Count the lines in the listing below that contain the string "width", with case counting, and give only the number.

Listing →
----------
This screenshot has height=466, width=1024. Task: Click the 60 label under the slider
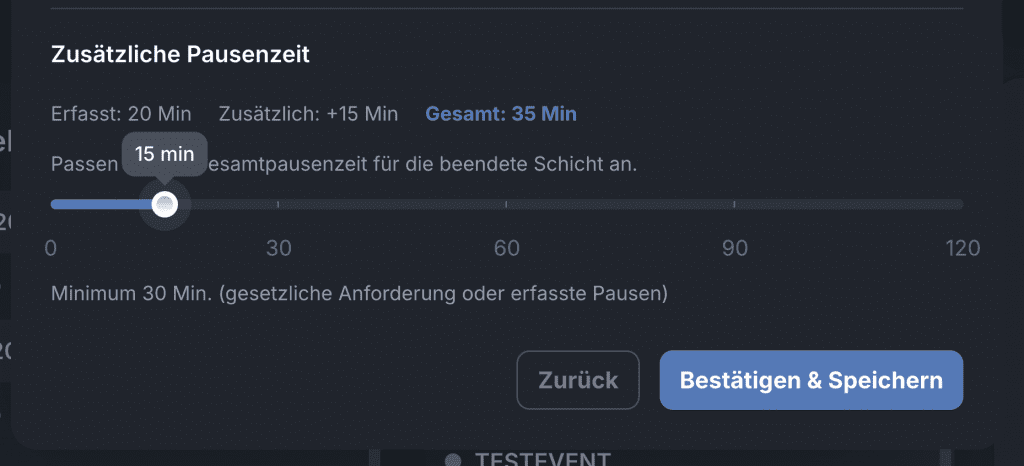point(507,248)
----------
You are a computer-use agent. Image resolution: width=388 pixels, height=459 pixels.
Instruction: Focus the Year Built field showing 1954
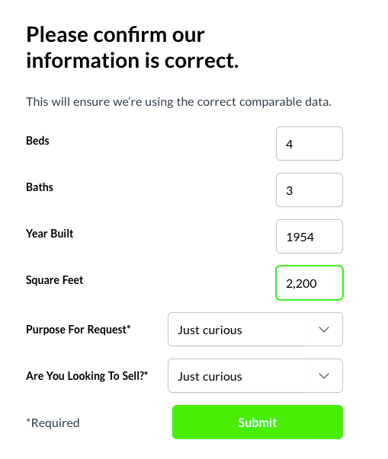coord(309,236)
----------
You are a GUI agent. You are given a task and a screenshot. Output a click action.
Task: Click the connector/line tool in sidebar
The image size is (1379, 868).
----------
The completed task →
2